Records from a data collection
* * * * * * *

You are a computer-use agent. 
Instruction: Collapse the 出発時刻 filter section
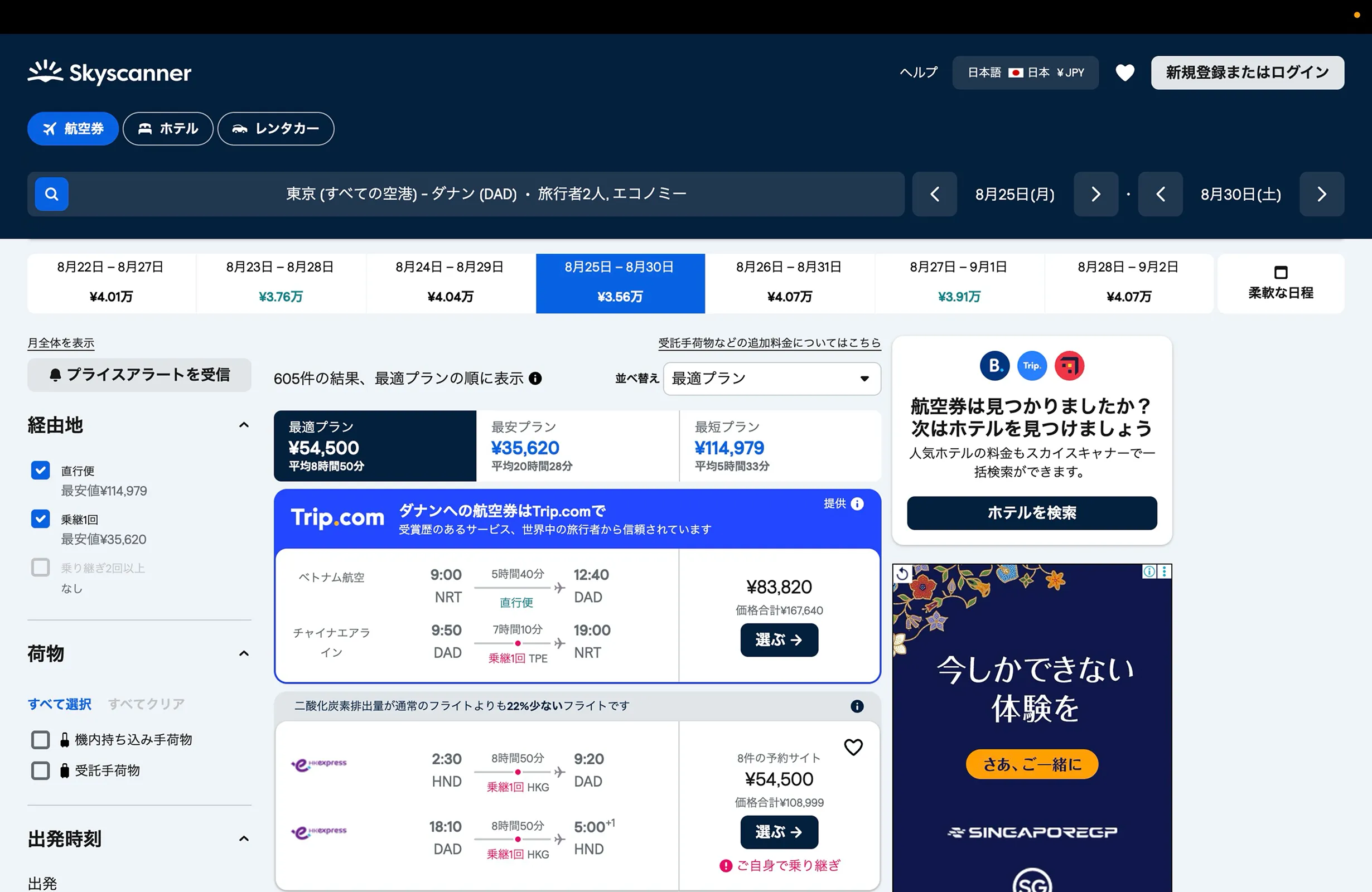pyautogui.click(x=243, y=839)
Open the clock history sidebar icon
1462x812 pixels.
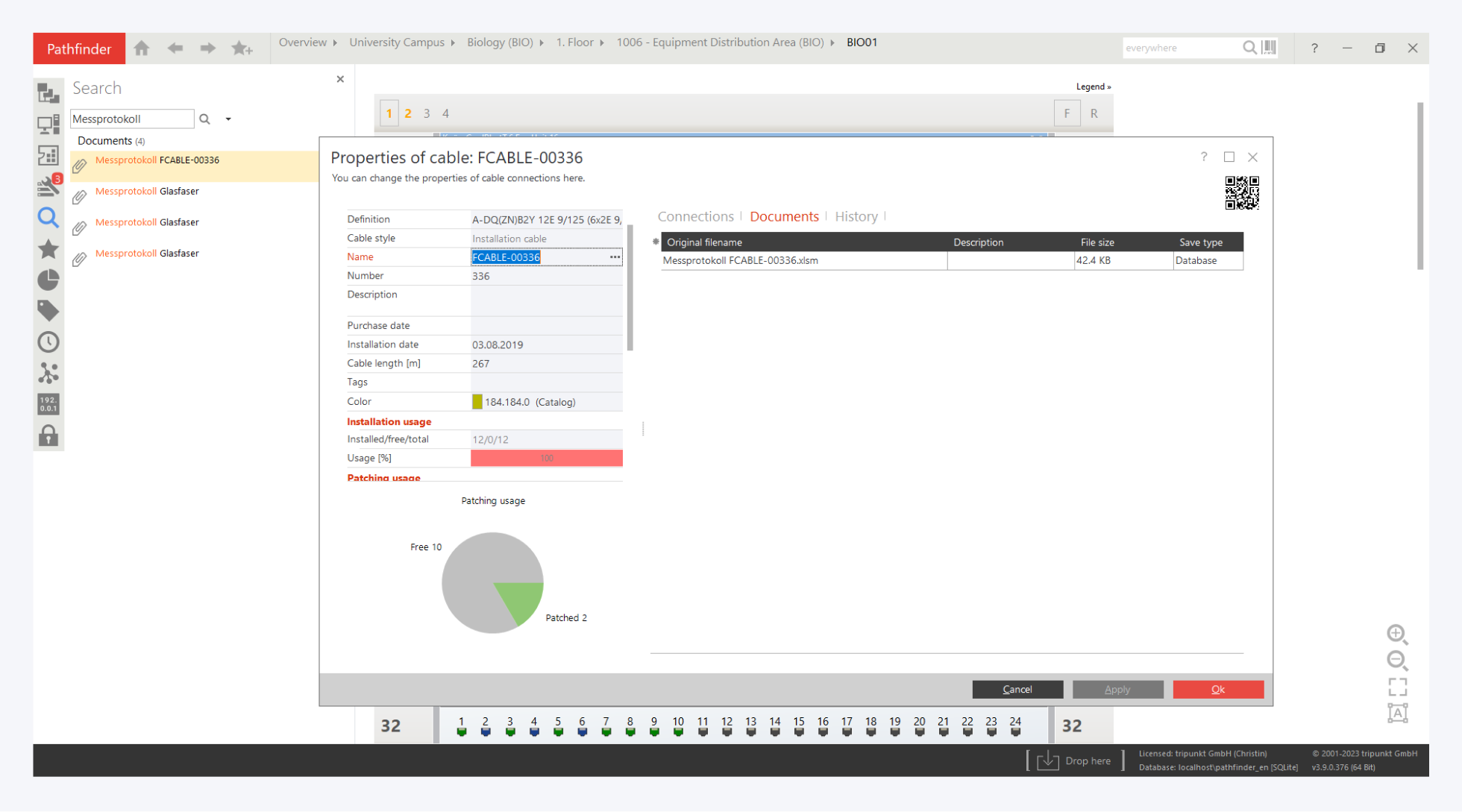tap(48, 342)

* * * * * * *

What is expected> In the copy, include no pictures; transcribe every record above verbatim.

Reply to the task>
You are a computer-use agent. 
Instruction: Collapse the 出発時刻 filter section
pyautogui.click(x=243, y=839)
Open the clock history sidebar icon
1462x812 pixels.
tap(48, 342)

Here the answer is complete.